Frame game returns: Yes, yet another blast of biased language on abortion and politics

This past week, on the day of the annual March For Life, I wrote a post that raised a few questions about how The Washington Post team framed debate about the GOP retreat (surprise, surprise) on a bill that would have protected unborn children after the 20th week of a pregnancy, right on the front door of viability if born prematurely.

Yes, I just used that wording again, to help underline the obvious.

... You saw how I described that bill -- using the word "protect." It would even be possible to frame this issue by stating that the bill would have "expanded" legal "protection" for the unborn.
That is loaded language and I know that. It's the kind of language that, say, Pope Francis uses in speeches that draw minimal coverage. But that is the language used on one side of the abortion debate. ...
Now, what would the framing language sound like on the opposite side of this debate?

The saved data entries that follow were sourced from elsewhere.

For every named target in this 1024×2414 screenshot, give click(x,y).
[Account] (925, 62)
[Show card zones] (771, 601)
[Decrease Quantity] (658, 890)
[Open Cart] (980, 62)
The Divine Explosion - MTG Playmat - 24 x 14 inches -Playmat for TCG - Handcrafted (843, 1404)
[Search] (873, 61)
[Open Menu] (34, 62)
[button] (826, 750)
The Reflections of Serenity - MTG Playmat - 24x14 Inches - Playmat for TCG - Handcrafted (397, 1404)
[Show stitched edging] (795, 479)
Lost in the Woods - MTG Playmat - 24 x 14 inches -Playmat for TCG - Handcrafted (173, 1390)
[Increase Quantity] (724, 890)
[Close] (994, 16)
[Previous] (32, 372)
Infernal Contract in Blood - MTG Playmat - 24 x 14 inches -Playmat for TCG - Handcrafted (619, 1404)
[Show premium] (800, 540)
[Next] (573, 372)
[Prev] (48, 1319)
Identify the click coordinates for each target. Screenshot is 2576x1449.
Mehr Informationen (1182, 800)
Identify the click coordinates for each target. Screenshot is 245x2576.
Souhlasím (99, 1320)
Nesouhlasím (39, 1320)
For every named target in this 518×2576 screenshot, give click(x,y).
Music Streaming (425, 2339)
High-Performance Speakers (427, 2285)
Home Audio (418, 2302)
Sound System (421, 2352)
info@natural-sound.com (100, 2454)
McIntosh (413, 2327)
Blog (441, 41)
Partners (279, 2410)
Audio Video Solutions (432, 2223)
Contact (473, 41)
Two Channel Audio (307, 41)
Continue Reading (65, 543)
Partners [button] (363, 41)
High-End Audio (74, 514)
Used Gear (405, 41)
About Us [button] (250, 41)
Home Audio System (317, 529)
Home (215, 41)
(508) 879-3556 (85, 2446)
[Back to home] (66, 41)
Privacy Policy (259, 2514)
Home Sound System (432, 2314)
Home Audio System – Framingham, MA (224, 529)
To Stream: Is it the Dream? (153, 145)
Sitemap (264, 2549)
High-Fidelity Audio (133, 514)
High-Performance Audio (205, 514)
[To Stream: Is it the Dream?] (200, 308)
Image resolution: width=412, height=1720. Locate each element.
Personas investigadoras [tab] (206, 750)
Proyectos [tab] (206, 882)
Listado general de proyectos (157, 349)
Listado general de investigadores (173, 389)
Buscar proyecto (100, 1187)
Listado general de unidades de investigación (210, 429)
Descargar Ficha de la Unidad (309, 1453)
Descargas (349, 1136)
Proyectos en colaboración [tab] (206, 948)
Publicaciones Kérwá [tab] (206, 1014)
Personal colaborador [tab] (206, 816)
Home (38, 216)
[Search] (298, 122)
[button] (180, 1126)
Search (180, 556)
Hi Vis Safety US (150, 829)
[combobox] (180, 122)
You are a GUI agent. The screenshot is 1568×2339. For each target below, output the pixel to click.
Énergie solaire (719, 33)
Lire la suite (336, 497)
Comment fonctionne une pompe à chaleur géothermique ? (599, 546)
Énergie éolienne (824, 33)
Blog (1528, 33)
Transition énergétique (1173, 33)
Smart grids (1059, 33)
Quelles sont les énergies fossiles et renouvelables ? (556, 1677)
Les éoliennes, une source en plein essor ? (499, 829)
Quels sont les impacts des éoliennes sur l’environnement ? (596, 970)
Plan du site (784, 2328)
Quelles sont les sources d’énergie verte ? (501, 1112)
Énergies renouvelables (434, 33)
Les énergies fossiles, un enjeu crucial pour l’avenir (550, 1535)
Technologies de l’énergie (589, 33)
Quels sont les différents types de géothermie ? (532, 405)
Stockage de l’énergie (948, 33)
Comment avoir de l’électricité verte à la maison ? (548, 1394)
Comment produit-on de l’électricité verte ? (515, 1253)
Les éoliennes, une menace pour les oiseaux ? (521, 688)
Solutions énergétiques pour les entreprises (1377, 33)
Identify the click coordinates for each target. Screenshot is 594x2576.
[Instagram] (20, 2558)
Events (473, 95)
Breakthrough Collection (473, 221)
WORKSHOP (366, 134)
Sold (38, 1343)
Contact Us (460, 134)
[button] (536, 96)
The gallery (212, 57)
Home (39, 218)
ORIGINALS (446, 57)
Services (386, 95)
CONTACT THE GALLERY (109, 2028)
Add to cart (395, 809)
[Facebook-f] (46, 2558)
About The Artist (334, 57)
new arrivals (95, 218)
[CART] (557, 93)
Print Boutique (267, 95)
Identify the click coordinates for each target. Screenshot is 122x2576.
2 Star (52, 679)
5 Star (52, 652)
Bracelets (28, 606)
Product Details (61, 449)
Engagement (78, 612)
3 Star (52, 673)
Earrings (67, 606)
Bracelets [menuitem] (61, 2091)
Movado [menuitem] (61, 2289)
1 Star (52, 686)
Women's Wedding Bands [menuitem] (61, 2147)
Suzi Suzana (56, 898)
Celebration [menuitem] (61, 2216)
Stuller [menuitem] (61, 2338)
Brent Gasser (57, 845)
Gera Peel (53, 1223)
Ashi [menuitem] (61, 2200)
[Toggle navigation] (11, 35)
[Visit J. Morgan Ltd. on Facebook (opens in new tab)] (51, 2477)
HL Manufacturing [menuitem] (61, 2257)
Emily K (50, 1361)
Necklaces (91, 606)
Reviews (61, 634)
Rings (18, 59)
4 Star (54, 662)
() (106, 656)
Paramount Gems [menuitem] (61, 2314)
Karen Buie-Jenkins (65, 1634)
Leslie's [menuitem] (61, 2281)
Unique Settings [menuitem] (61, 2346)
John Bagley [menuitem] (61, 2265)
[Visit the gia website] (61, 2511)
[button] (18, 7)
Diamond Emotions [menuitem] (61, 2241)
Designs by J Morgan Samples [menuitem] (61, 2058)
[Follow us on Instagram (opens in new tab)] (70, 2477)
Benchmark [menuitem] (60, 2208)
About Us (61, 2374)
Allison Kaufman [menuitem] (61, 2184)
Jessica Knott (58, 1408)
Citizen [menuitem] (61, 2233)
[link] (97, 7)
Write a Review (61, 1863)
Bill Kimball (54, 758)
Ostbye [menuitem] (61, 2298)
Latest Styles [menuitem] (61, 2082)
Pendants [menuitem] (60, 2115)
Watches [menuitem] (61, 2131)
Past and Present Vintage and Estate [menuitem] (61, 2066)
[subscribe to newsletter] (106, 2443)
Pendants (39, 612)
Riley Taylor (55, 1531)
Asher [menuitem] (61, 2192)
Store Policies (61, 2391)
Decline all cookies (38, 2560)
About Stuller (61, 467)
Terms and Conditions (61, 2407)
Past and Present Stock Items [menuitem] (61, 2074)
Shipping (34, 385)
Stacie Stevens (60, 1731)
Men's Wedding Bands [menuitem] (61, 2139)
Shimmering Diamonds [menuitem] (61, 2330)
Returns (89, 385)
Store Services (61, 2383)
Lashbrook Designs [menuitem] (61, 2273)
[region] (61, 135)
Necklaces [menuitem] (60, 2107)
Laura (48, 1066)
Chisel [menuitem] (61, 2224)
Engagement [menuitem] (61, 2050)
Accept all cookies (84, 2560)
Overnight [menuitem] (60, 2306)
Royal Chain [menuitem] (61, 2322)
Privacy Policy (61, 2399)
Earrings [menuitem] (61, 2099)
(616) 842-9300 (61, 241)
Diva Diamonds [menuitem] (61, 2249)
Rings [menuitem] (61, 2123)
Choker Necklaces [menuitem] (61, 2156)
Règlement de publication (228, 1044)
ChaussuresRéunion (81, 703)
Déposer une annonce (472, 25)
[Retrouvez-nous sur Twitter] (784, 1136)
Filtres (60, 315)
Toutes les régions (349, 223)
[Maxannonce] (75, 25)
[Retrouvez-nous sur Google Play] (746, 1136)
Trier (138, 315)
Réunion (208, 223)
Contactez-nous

That post was noted and, for the most part applauded, by the online site for the National Right to Life News -- which wasn't so sure that words such as "protect" and "expanded" were, as I put it, "loaded."

Yes, that is loaded language, in mainstream media. Thus, let me note that my point was not that I wanted mainstream reporters to replace biased pro-abortion-rights language with language that favored those who oppose  abortion and/or favor expanded restrictions on late-term abortions. No, I wanted journalists to stop and think about the language that they were using and to think strategically about how they could frame this issue in a way that was accurate, fair and balanced for believers on both sides of this hot-button issue.